**Exercise prompt**:
Return every line of the listing below word for word, omitting the pictures.

Rows drawn from a screen grounding dataset:
* START *

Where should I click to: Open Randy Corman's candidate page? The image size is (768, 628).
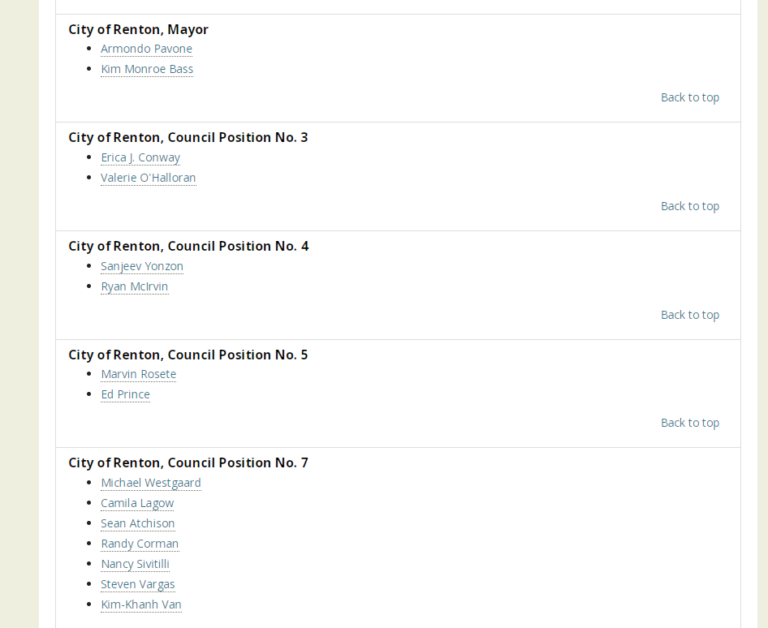click(x=139, y=544)
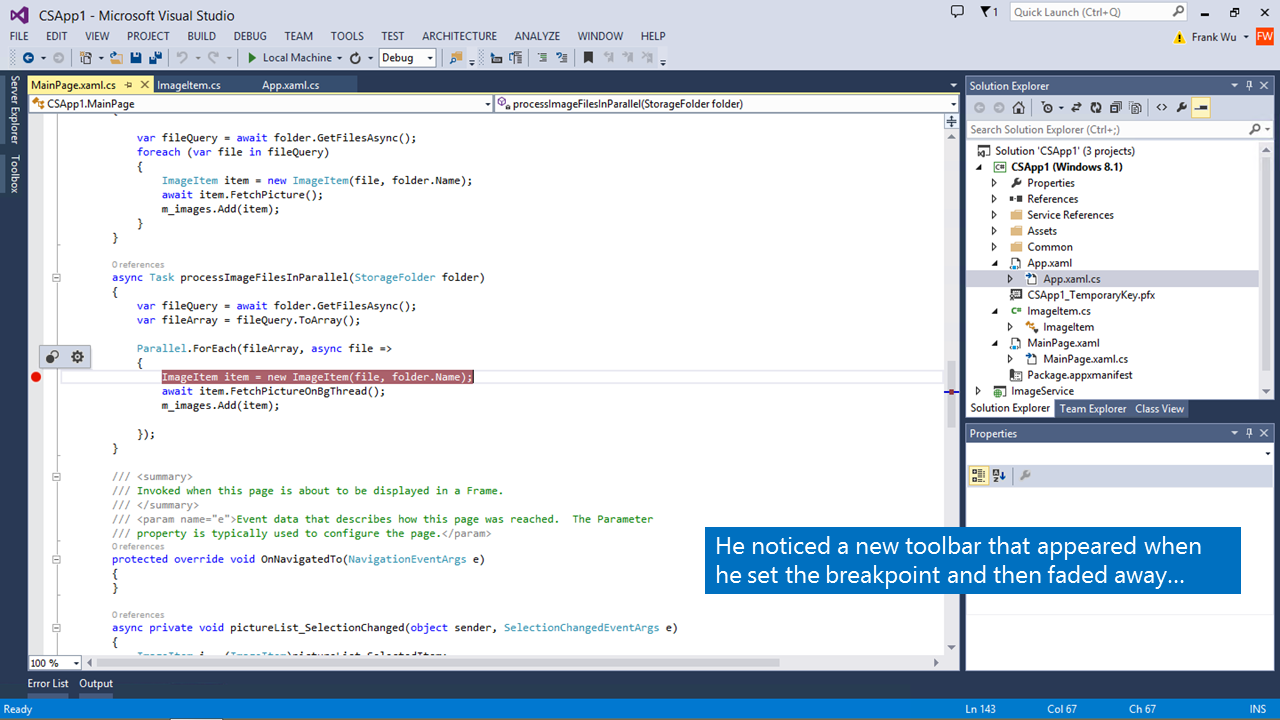1280x720 pixels.
Task: Click the disable breakpoint icon in floating toolbar
Action: click(52, 357)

* END *

**Written solution**:
Where should I click to: Open Randy Corman's candidate page? The image size is (768, 628).
click(x=139, y=544)
1280x720 pixels.
Task: Click the disable breakpoint icon in floating toolbar
Action: click(52, 357)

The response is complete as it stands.